Dataset records:
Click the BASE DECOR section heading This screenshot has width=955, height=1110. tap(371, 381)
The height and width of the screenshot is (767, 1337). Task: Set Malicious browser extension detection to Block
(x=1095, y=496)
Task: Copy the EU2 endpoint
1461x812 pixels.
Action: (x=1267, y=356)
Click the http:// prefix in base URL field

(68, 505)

---

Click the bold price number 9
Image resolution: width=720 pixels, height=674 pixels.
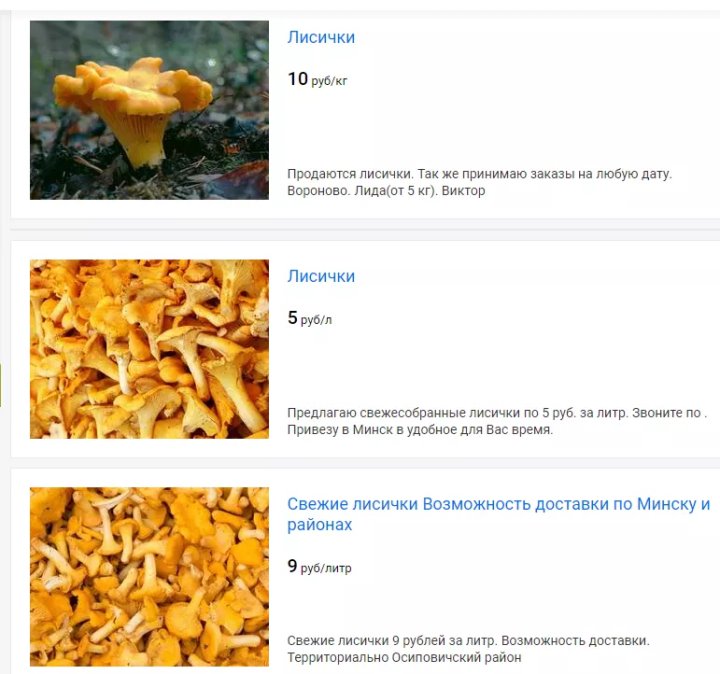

What is required: Look above for the line with "Click the bold price number 9" and the line with "Image resolution: width=720". Write out those two lines and all the lines between them, exactly, and no others.

Solution:
Click the bold price number 9
Image resolution: width=720 pixels, height=674 pixels.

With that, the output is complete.